With the advancement of treatments including breakthrough targeted therapies and immunotherapies, people with lung cancer are able to live well for longer.
However the consequences of these advances are piling pressure on the NHS, says the former clinical director of the UK’s second busiest cancer hospital.
Dr David Dodds, one of Scotland’s leading oncologists and former director at the Beatson West of Scotland Cancer Centre, believes current facilities and staffing levels are lagging behind the “world-class radiology” and breakthrough cancer drugs now available to cancer patients:
“The major difference in cancer care over the last 10 to 15 years has been a move from a condition that used to be regarded as terminal to one which can be controllable for a large period of time. It’s moving out of the realms of an acute illness to one of a chronic condition which can be managed and maintained in some patients for a large number of years.
“In the past, if I had metastatic cancer I would have maybe six or seven shots of chemotherapy and that would be it.
“But with new treatments, especially immunotherapies, they’re given until disease progression. So I might have to turn up every three weeks for one year, two years, three years – however long it takes for the cancer to develop a resistance and deteriorate. This means patients are coming in a lot more often, so not only are there more patients as a result of ageing but the patients we have are coming in more often and there’s no end in sight potentially, until disease progression.
“That creates a huge strain on the existing resource. We need more of everything – oncologists, cancer nurses, radiologists – in order to cope.”
Carol Belding knows the incredible impact that advances in lung cancer treatment are having.
She was diagnosed with stage 4 lung cancer over five years ago. However, thanks to immunotherapy, Carol’s tumour has shrunk from the size it was when she had her original x-ray. She has been able to return to work and has just celebrated her husband, Albert’s, 70th birthday – a milestone that many did not expect her to get to:
“In the five years since I’ve been diagnosed I’ve seen a vast improvement and the research that’s done is most vital. But it needs to continue.
“I have learnt a lot in the years since I was diagnosed and treated. It’s not just a disease that affects smokers – it can affect anyone. Young, old, non-smokers – it’s sad. But I have a positive attitude and am enjoying my life. Immunotherapy has given me the ability to function normally.”
Immunotherapy has clearly had a huge impact on Carol’s life. However, as Dr Dodds points out these drugs do have a shelf life and therefore more needs to be done to improve the early diagnosis of lung cancer.

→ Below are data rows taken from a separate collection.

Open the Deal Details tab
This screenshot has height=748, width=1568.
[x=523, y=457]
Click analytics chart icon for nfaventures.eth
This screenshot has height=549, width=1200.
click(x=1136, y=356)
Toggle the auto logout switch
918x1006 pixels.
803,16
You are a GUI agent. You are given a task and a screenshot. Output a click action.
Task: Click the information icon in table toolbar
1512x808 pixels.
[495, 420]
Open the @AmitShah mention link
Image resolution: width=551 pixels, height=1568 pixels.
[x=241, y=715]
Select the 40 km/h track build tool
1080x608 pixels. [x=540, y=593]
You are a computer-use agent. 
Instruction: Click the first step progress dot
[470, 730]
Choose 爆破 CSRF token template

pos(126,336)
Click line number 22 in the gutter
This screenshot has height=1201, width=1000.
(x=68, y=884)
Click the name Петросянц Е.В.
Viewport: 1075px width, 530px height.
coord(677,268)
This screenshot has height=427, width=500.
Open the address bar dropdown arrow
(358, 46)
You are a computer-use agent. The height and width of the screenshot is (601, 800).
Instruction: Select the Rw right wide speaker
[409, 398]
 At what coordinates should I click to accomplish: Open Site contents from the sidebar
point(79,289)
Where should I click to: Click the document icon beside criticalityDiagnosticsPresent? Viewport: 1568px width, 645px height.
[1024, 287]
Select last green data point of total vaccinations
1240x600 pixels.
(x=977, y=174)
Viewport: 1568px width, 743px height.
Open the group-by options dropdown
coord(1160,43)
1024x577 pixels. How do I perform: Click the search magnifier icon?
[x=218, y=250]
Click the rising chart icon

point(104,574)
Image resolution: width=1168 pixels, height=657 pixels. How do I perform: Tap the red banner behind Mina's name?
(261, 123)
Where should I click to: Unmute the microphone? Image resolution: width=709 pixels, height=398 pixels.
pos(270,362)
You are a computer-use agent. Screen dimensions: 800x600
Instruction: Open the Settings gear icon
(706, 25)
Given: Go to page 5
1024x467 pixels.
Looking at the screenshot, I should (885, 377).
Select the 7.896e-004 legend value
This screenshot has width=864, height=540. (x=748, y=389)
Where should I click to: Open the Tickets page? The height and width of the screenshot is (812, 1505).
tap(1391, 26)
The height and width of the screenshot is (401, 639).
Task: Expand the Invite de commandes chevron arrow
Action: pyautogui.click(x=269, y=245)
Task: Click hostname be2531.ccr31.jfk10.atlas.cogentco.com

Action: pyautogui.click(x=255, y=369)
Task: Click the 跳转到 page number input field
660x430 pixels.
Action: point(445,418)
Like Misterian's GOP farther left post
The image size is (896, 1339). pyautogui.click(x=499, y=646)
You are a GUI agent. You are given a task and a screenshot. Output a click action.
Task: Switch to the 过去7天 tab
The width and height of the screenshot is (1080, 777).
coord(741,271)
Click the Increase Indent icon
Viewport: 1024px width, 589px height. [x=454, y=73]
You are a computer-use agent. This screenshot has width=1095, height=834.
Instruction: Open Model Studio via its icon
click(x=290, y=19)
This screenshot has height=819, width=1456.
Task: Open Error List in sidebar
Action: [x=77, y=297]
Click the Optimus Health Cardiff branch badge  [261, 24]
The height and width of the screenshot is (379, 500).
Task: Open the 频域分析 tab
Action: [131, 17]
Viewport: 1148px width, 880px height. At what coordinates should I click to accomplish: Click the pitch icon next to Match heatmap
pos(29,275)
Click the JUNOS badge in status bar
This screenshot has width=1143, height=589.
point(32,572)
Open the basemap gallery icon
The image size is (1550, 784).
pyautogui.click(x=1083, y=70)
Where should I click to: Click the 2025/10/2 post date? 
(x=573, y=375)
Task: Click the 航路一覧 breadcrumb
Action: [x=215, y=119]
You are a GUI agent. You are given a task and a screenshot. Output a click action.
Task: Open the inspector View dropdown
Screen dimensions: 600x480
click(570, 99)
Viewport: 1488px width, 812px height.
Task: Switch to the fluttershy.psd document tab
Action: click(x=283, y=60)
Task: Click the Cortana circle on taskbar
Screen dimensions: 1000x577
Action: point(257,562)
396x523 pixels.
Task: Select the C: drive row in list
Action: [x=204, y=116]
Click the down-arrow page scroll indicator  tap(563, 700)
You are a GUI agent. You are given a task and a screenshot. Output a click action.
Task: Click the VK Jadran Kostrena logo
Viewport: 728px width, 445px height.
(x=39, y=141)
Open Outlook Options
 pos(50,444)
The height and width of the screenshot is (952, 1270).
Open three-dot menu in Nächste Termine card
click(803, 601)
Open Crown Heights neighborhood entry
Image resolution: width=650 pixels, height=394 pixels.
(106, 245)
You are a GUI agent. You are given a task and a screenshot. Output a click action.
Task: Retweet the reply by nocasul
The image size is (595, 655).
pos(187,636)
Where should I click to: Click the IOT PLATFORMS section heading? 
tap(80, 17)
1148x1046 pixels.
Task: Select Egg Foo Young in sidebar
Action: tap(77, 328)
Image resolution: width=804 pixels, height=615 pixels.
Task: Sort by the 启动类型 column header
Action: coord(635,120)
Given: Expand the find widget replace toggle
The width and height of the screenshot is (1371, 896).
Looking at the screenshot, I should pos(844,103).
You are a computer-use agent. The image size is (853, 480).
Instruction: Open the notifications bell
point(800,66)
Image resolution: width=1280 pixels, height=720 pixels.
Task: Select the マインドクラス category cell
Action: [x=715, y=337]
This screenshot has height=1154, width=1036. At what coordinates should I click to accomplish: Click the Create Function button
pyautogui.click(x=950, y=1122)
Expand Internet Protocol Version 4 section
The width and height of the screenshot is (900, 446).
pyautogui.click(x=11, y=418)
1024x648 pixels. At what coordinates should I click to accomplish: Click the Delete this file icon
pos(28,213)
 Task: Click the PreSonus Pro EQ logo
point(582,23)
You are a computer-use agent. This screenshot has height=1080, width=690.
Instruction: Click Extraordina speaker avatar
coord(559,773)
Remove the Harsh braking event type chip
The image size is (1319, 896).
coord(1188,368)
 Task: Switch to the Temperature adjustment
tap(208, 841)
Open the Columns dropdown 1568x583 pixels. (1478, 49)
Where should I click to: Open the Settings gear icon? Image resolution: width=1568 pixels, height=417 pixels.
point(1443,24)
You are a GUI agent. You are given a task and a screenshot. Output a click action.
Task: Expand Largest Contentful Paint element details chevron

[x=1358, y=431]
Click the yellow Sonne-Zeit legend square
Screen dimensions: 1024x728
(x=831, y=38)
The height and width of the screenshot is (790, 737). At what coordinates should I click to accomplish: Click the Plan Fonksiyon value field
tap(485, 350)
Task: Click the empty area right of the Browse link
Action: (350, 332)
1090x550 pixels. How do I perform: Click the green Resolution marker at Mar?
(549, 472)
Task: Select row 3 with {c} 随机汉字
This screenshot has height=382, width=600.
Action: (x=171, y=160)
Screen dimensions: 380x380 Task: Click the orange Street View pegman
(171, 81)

Paula Chadwick, chief executive of Roy Castle Lung Cancer Foundation, comments:
“Immunotherapies are proving to be an incredible lifeline for people with advanced lung cancer. We are seeing more and more people like Carol live with late stage lung cancer for many years and live well with it.
As positive as this is, eventually these drugs stop working so our ultimate focus has to be on finding ways to detect lung cancer early because when a person is diagnosed early, treatment options can often be curative. That is why the roll out of a national lung health check, something we are currently campaigning for, is most vital.Paula Chadwick, chief executive of Roy Castle Lung Cancer Foundation
As the only UK lung cancer charity, we know the impact such a programme can have. It can save lives and has the potential to minimise the pressure on our stretched NHS. If people are diagnosed early and eligible for curative treatment, the numbers receiving ongoing treatment would reduce.
But such a programme would not solve the issue of our under-resourced NHS. In fact, it would need to have more trained radiographers, radiologists and nurses. So, we are not only calling for the roll out of a national lung health check but the essential healthcare professionals and resources needed to ensure its success.”